Re: Get memory contexts of an arbitrary backend process

From: torikoshia <torikoshia(at)oss(dot)nttdata(dot)com>
To: Tom Lane <tgl(at)sss(dot)pgh(dot)pa(dot)us>, Fujii Masao <masao(dot)fujii(at)oss(dot)nttdata(dot)com>
Cc: Georgios Kokolatos <gkokolatos(at)protonmail(dot)com>, pgsql-hackers(at)postgresql(dot)org
Subject: Re: Get memory contexts of an arbitrary backend process
Date: 2020-12-10 01:48:00
Message-ID: 28e1feb71b94ac9918830bc4a0c1844f@oss.nttdata.com
Views: Raw Message | Whole Thread | Download mbox | Resend email
Thread:
Lists: pgsql-hackers

On 2020-12-04 19:16, torikoshia wrote:
> On 2020-12-03 10:36, Tom Lane wrote:
>> Fujii Masao <masao(dot)fujii(at)oss(dot)nttdata(dot)com> writes:
>>> I'm starting to study how this feature behaves. At first, when I
>>> executed
>>> the following query, the function never returned. ISTM that since
>>> the autovacuum launcher cannot respond to the request of memory
>>> contexts dump, the function keeps waiting infinity. Is this a bug?
>>> Probably we should exclude non-backend proceses from the target
>>> processes to dump? Sorry if this was already discussed.
>>
>>> SELECT pg_get_backend_memory_contexts(pid) FROM
>>> pg_stat_activity;
>
> Thanks for trying it!
>
> It was not discussed explicitly, and I was going to do it later
> as commented.
>
>> + /* TODO: Check also whether backend or not. */
>
>>
>> FWIW, I think this patch is fundamentally unsafe. It's got a
>> lot of the same problems that I complained about w.r.t. the
>> nearby proposal to allow cross-backend stack trace dumping.
>> It does avoid the trap of thinking that it can do work in
>> a signal handler, but instead it supposes that it can do
>> work involving very high-level objects such as shared hash tables
>> in anyplace that might execute CHECK_FOR_INTERRUPTS. That's
>> never going to be safe: the only real expectation the system
>> has is that CHECK_FOR_INTERRUPTS is called at places where our
>> state is sane enough that a transaction abort can clean up.
>> Trying to do things like taking LWLocks is going to lead to
>> deadlocks or worse. We need not even get into the hard questions,
>> such as what happens when one process or the other exits
>> unexpectedly.
>
> Thanks for reviewing!
>
> I may misunderstand something, but the dumper works not at
> CHECK_FOR_INTERRUPTS but during the client read, i.e.,
> ProcessClientReadInterrupt().
>
> Is it also unsafe?
>
>
> BTW, since there was a comment that the shared hash table
> used too much memory, I'm now rewriting this patch not to use
> the shared hash table but a simpler static shared memory struct.

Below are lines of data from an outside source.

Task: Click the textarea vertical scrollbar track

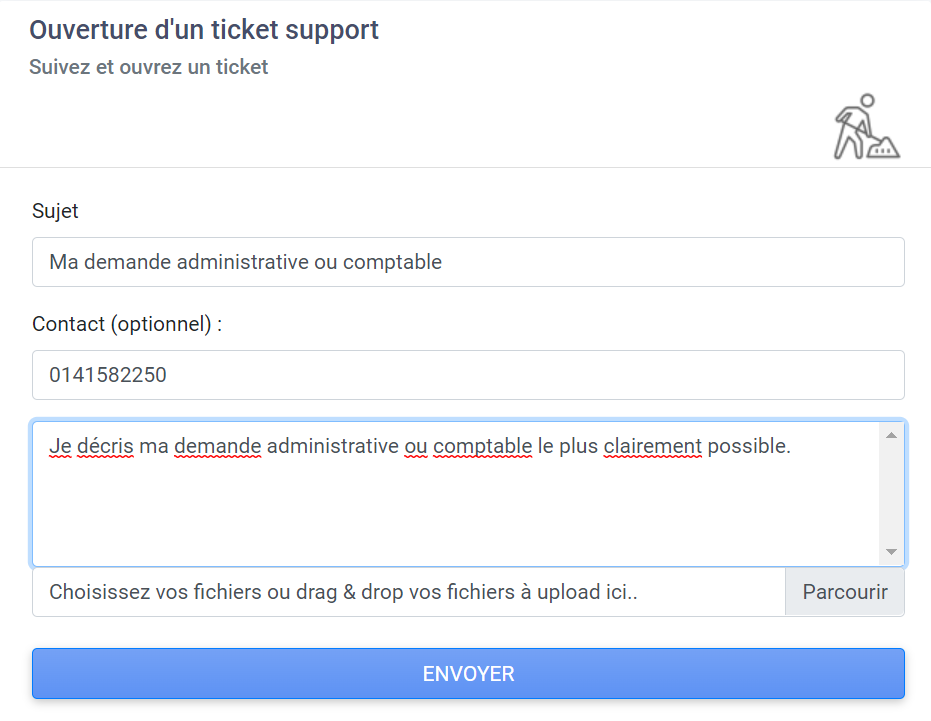Action: [891, 494]
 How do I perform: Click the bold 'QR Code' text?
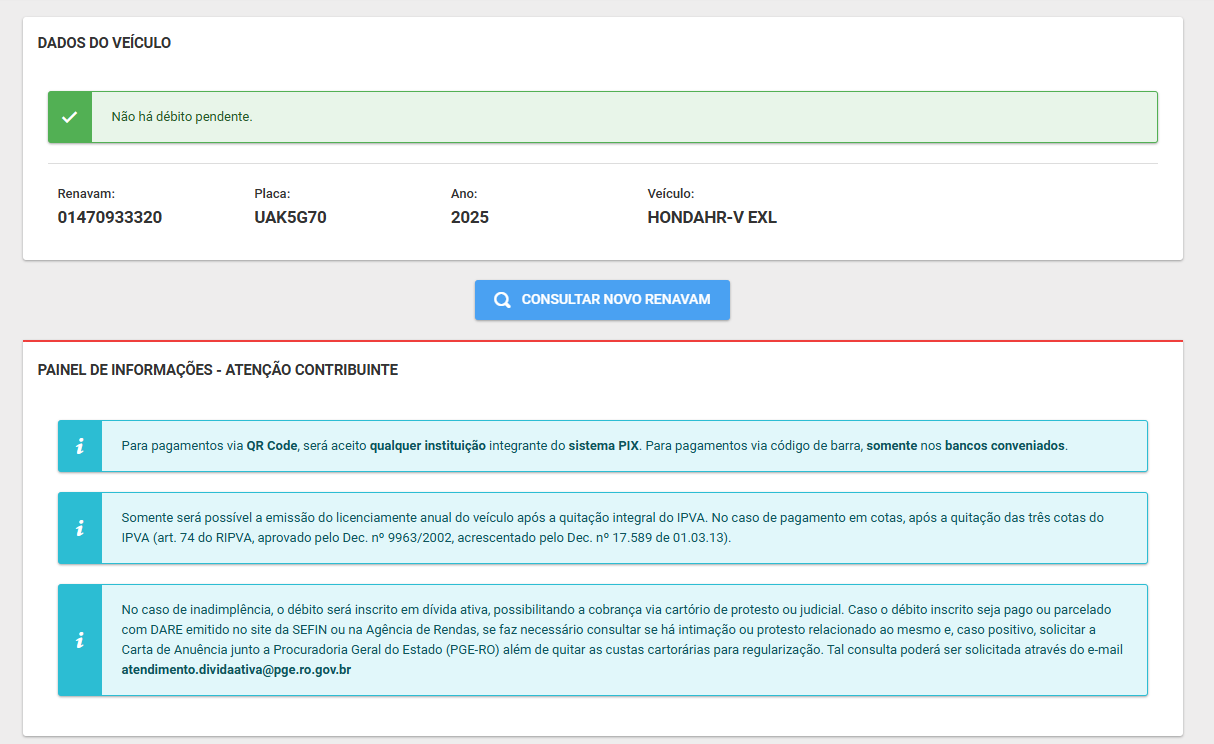point(272,446)
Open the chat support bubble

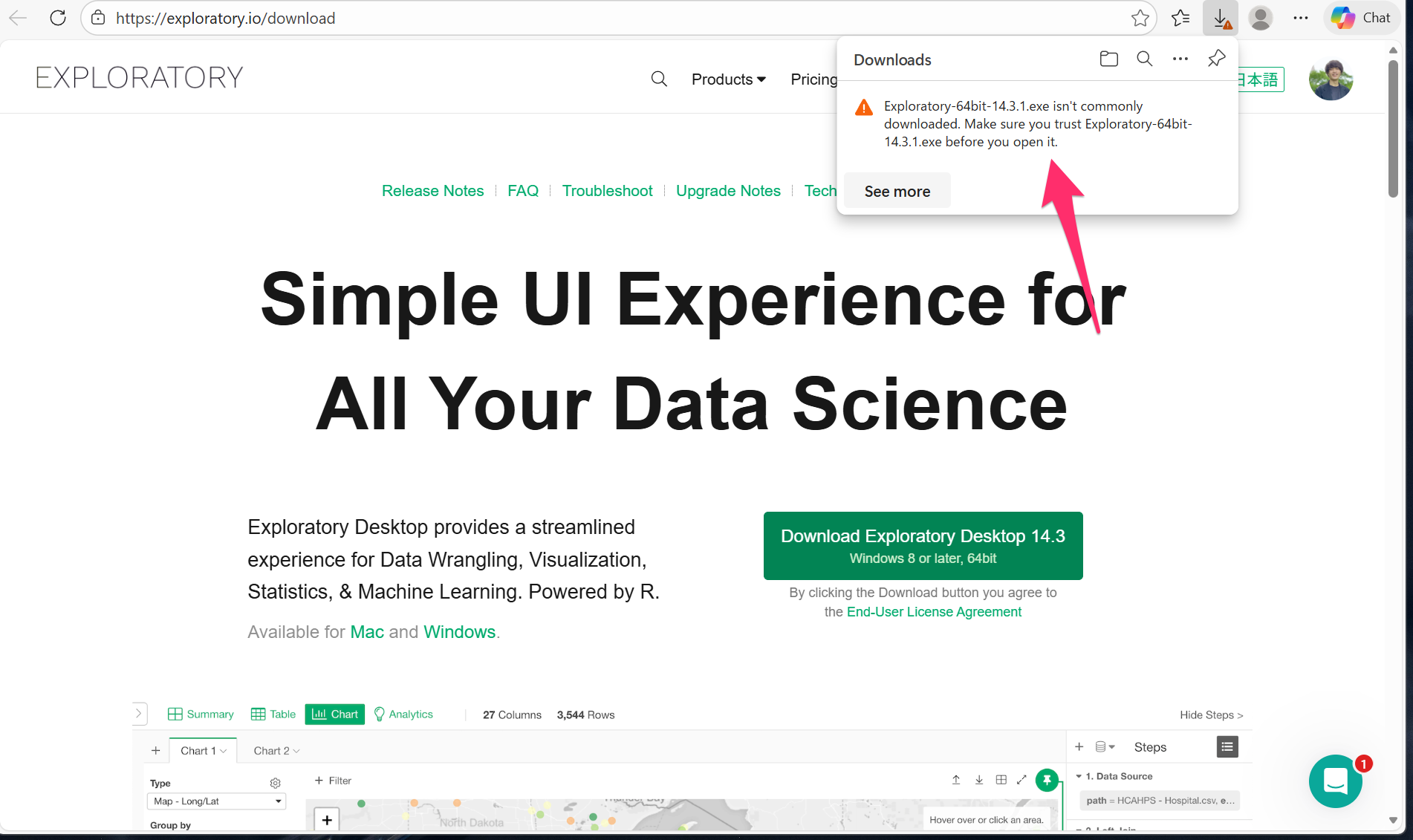point(1335,781)
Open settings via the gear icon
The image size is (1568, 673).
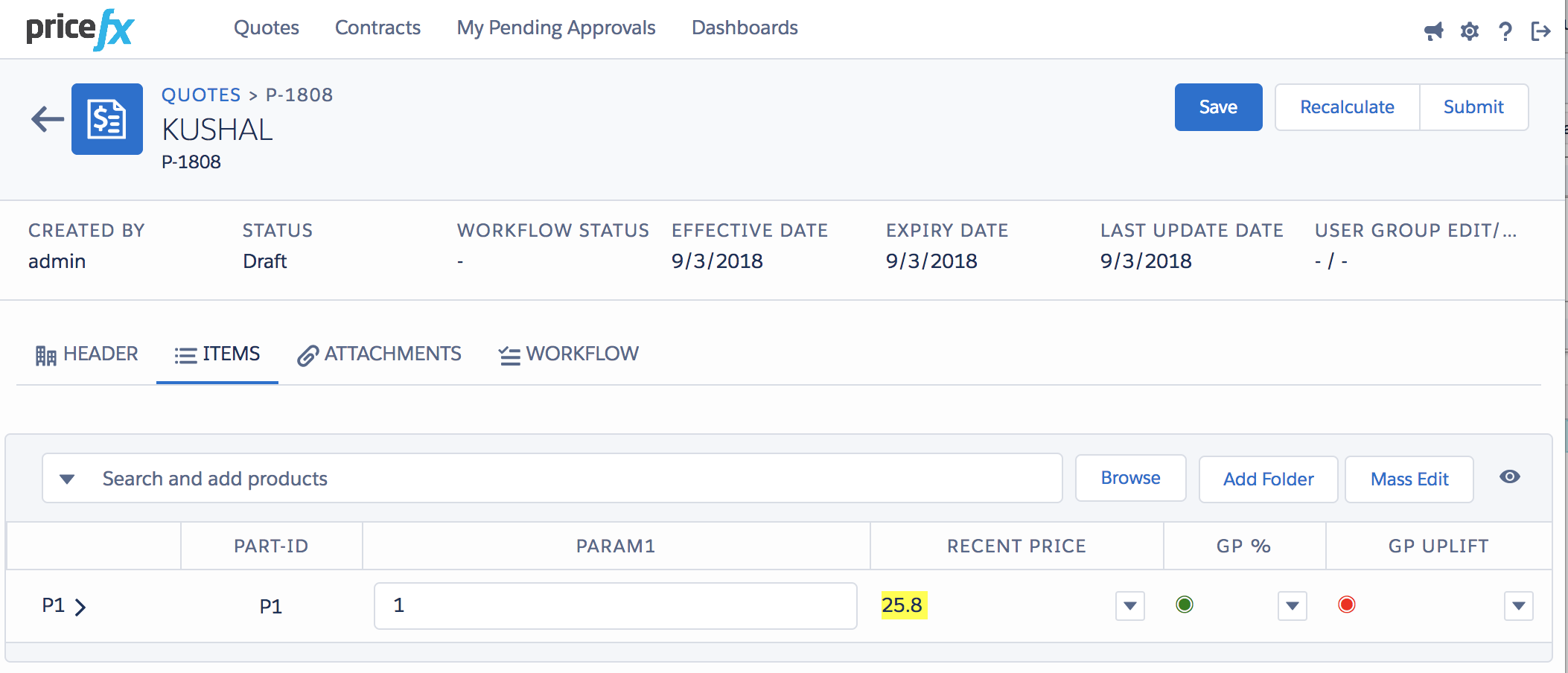point(1469,31)
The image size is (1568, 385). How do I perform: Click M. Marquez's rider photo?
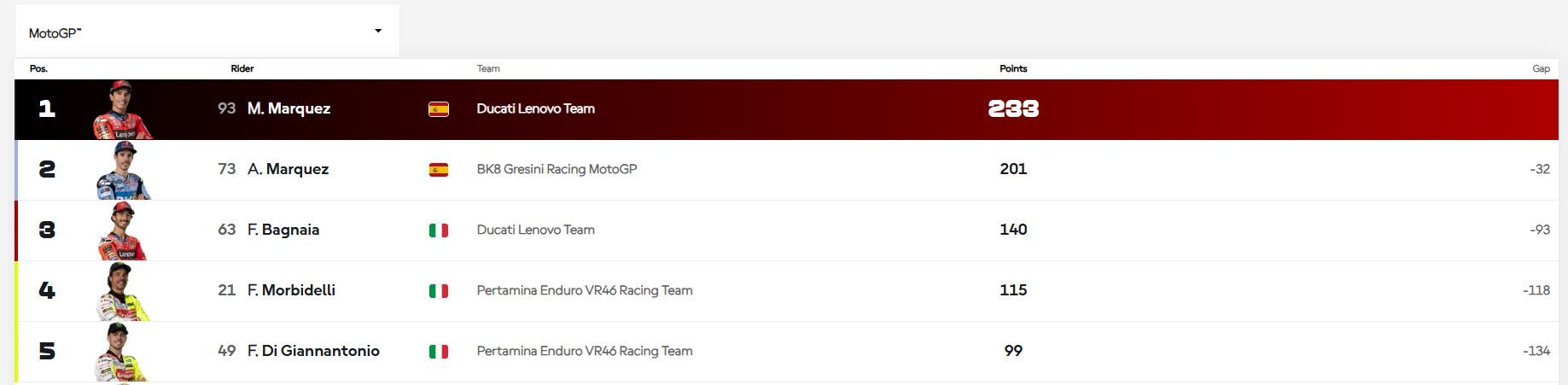[x=123, y=110]
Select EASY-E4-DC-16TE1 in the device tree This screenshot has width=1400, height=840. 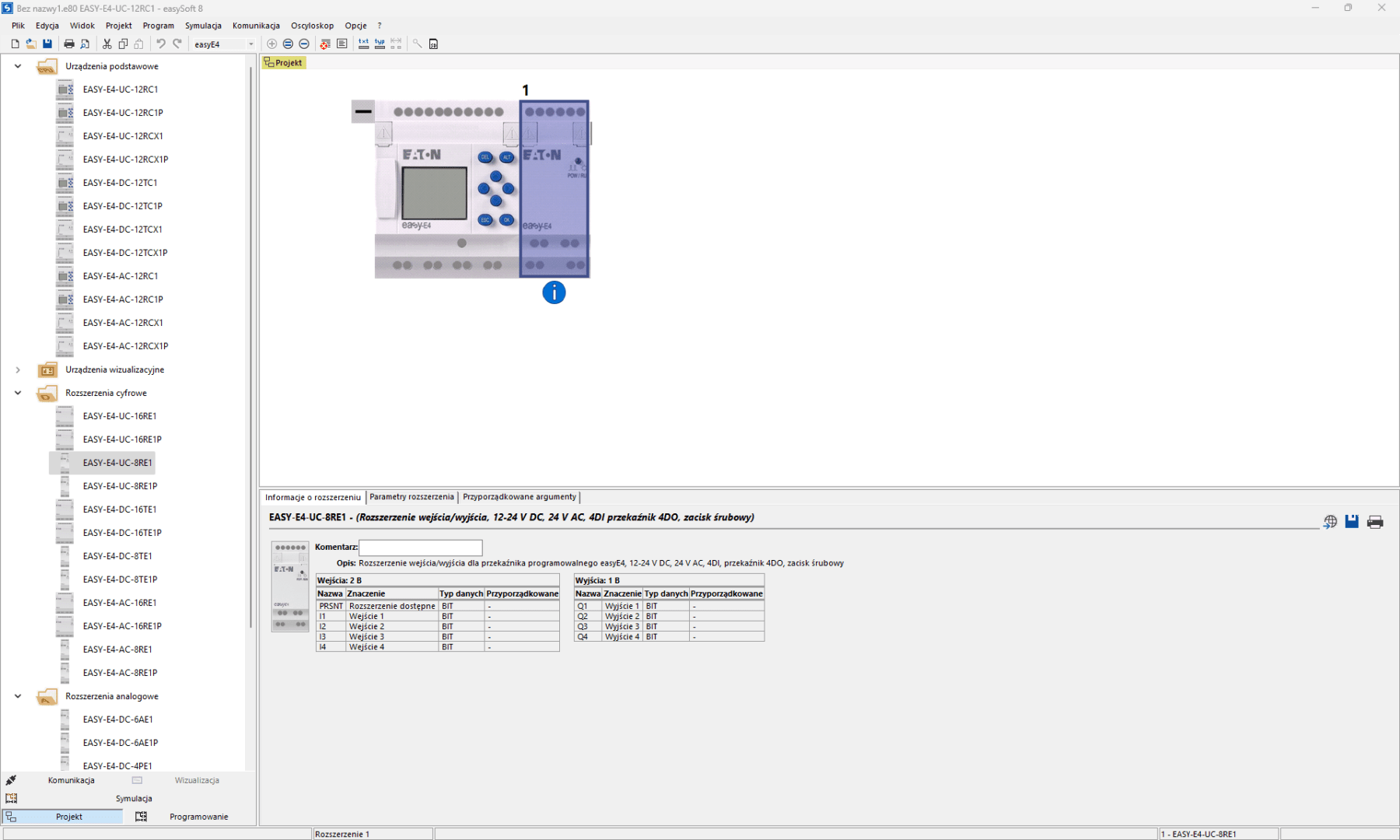tap(120, 509)
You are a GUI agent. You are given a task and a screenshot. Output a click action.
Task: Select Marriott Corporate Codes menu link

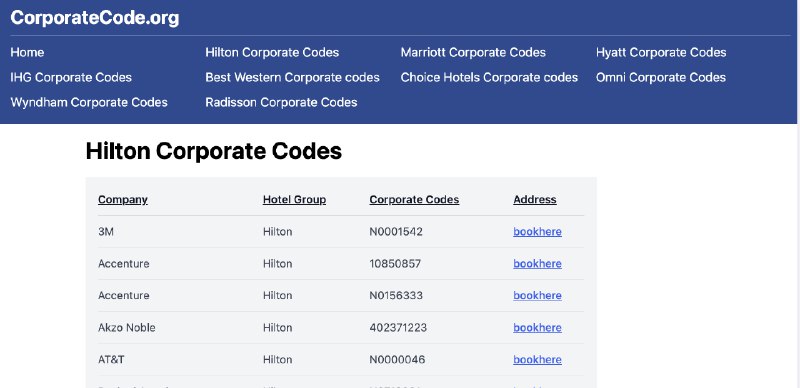(x=473, y=53)
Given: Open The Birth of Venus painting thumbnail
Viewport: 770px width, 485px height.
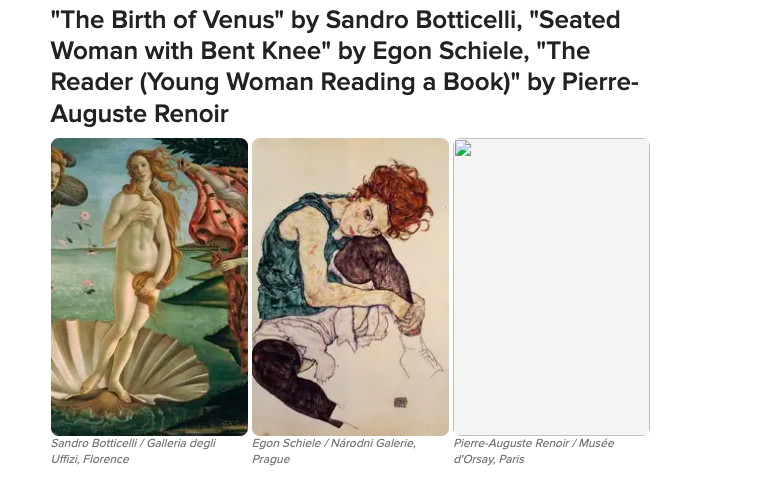Looking at the screenshot, I should pyautogui.click(x=149, y=287).

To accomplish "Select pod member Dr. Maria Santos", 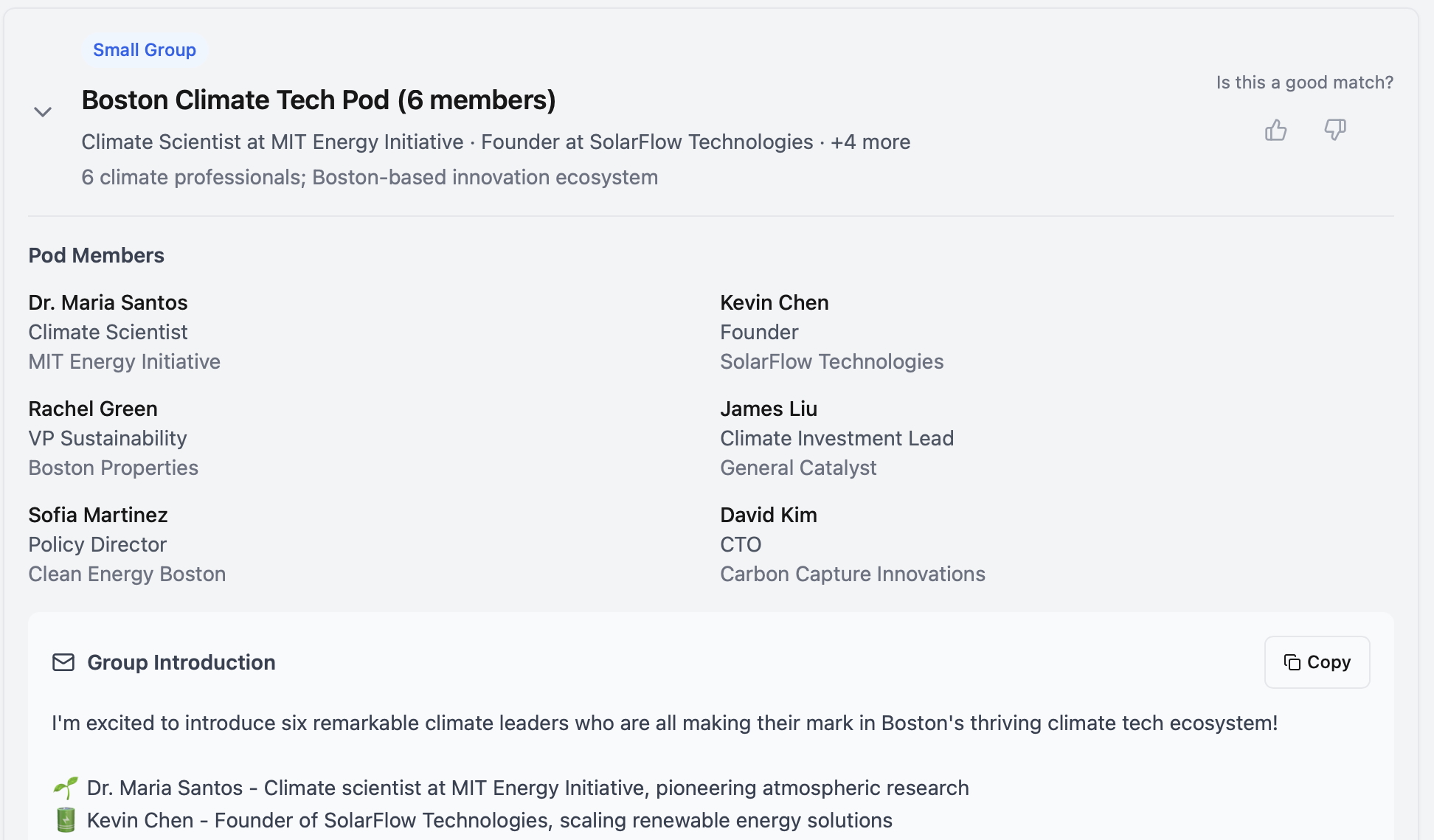I will 108,302.
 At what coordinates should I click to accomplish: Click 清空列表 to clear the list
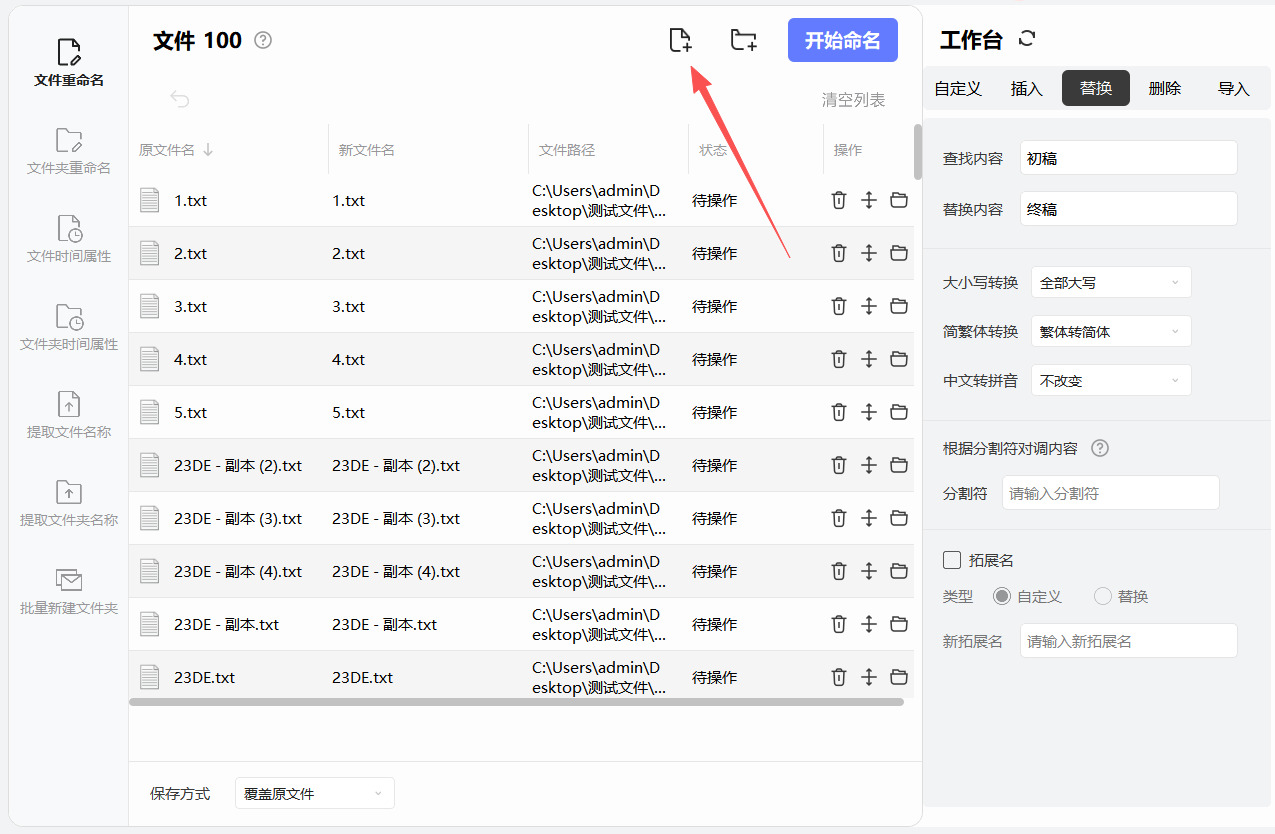pos(853,100)
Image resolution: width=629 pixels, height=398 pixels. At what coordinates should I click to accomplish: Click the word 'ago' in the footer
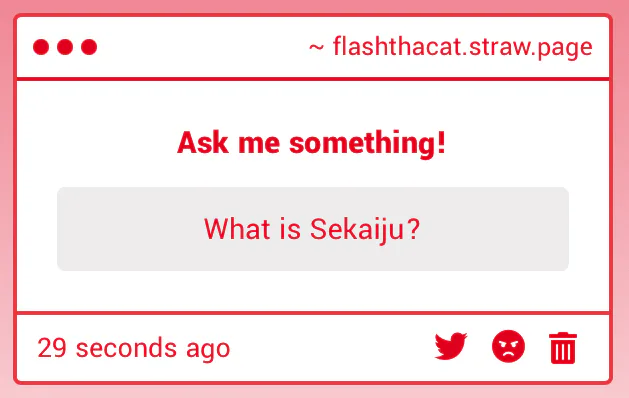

Attached a rewritten patch.

Accordingly, I also slightly modified the basic design as below.

---
# Communication flow between the dumper and the requester
- (1) When requesting memory context dumping, the dumper changes
the struct on the shared memory state from 'ACCEPTABLE' to
'REQUESTING'.
- (2) The dumper sends the signal to the dumper process and wait on
the latch.
- (3) When the dumper noticed the signal, it changes the state to
'DUMPING'.
- (4) When the dumper completes dumping, it changes the state to
'DONE' and set the latch.
- (5) The requestor reads the dump file and shows it to the user.
Finally, the requestor removes the dump file and reset the shared
memory state to 'ACCEPTABLE'.

# Query cancellation
- When the requestor cancels dumping, e.g. signaling using ctrl-C,
the requestor changes the state of the shared memory to 'CANCELING'.
- The dumper checks the state when it tries to change the state to
'DONE' at (4), and if the state is 'CANCELING', it initializes the
dump file and reset the shared memory state to 'ACCEPTABLE'.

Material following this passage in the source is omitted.